STR and TCI have further agreed to notify each other of any approaches in relation to an alternative proposal.
The exclusivity obligations are subject to the duties of the directors of STR and TCI and applicable Takeovers Panel quidance notes.
SHARE PURCHASE AGREEMENT
The Share Purchase Agreement between STR and the major shareholders of TCI will not come into effect unless and until the shareholders of TCI pass certain resolutions in relation to, among other things, the acquisition of TCI shares by STR from the major shareholders.
On satisfaction of that condition, the major shareholders will sell all of their shares in TCI to STR other than the shares placed with TCI shareholder at a price of \$1.0137 per share.
The shares will be transferred to STR immediately after the TCI shareholder meeting at which the acquisition is approved.
STR will make payment to the major shareholders in two installments. The first installment will be paid immediately after the Scheme is approved. The second installment is \$10 million and can be deferred for up to 2 years.
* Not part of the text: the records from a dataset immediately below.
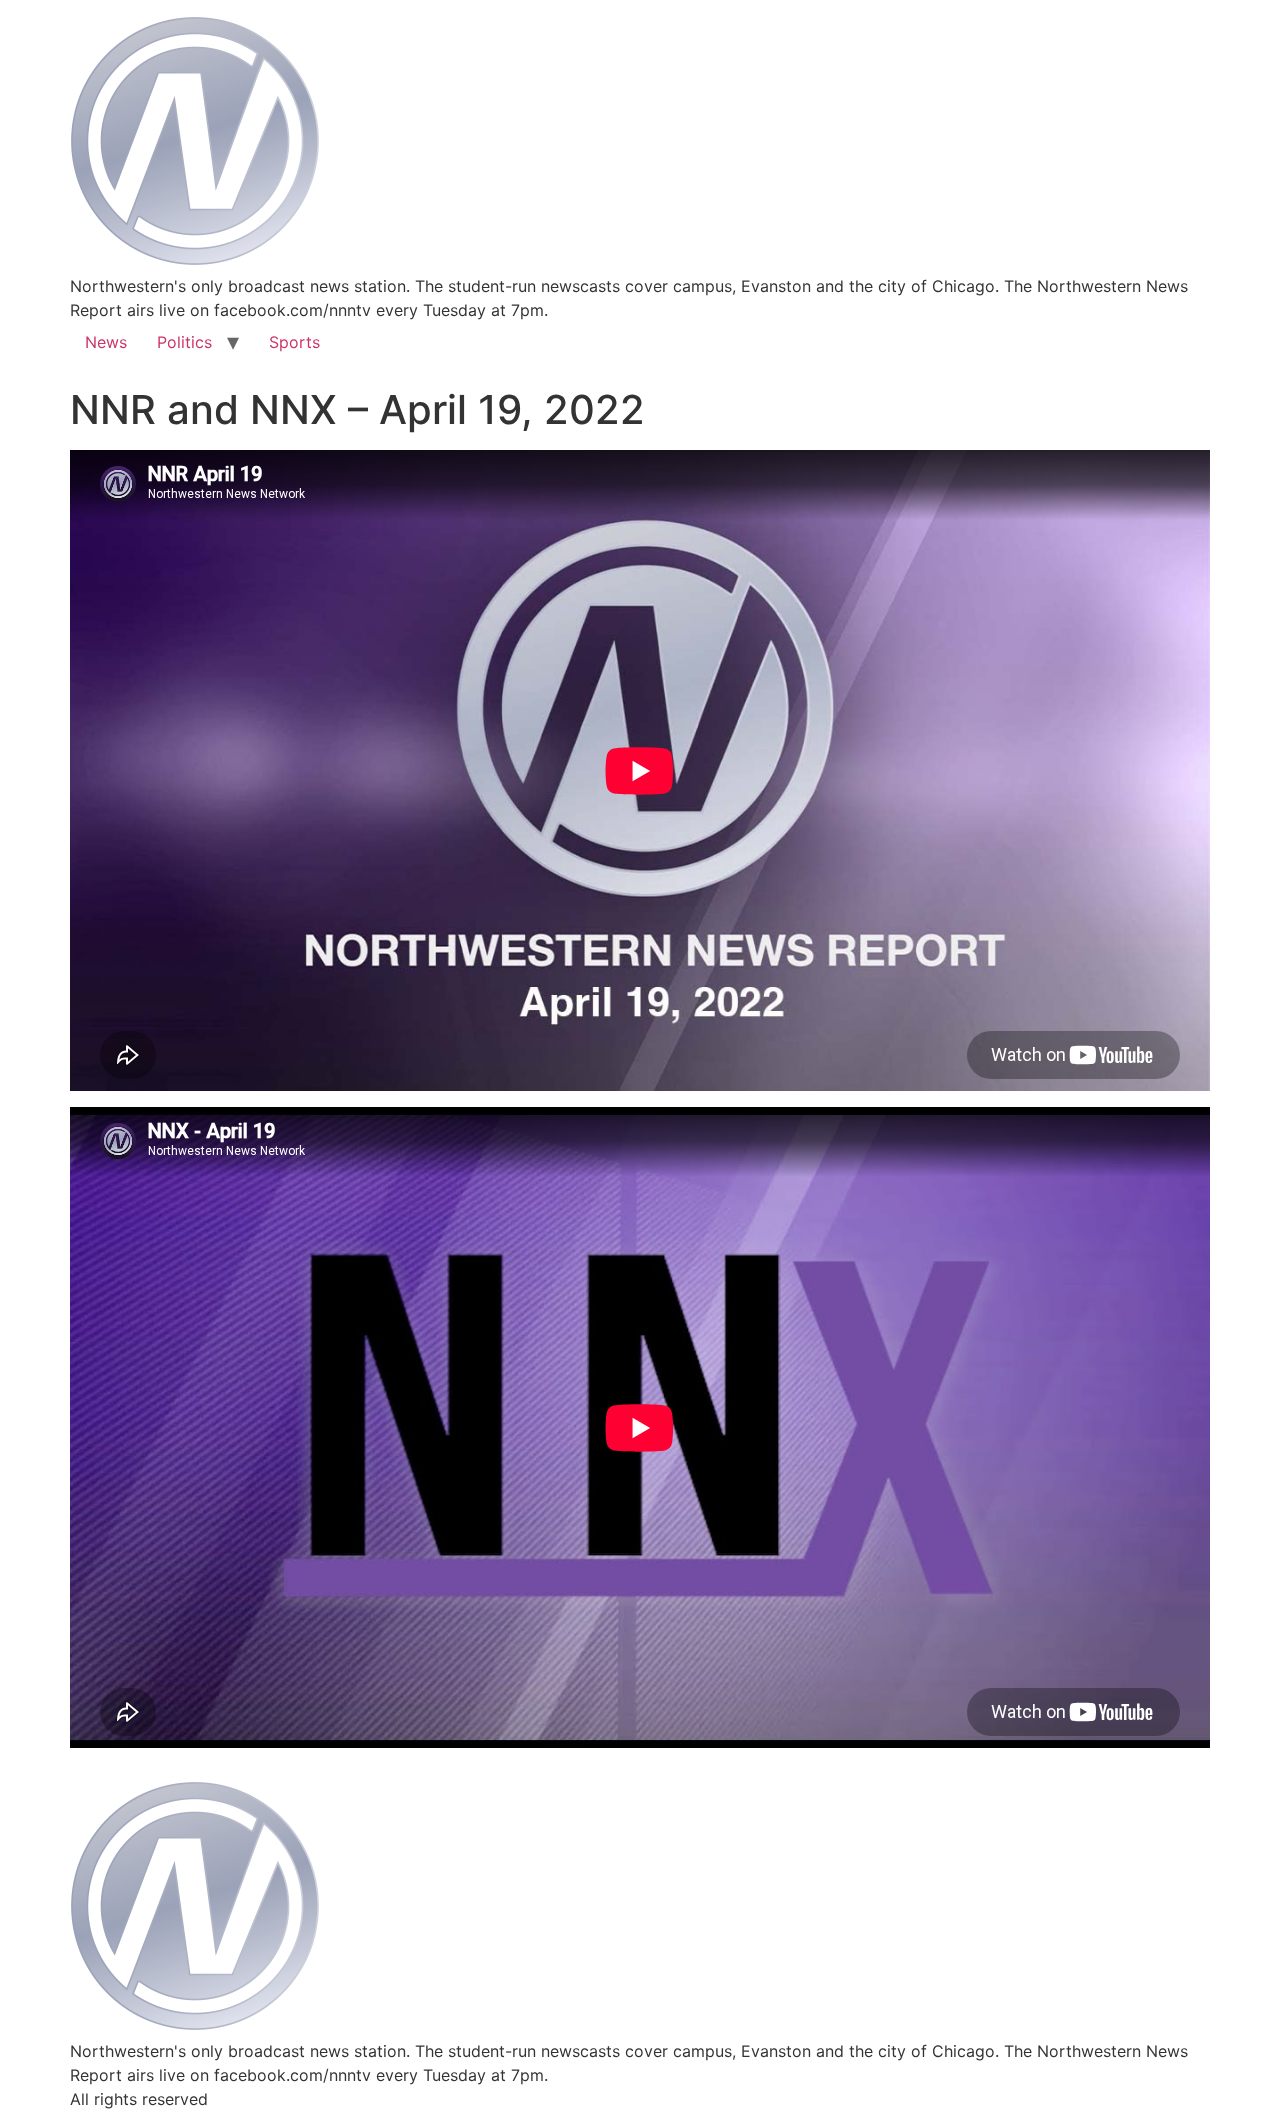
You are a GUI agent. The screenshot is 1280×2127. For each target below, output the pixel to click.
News (106, 342)
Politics (184, 342)
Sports (294, 342)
If the Scheme does not proceed, the shares may be re-transferred to the major shareholders by a combination of put and call options at a price of \$1.0137 per share.
OPTION DEED
The major shareholders of TCI have granted STR an option to purchase up to 19.9% of TCI in the event that an alternative proposal arises in relation to TCI before the Scheme is implemented.
The option may be exercised by STR at a price of \$1.0137 per share.
The option expires on 31 March 2007.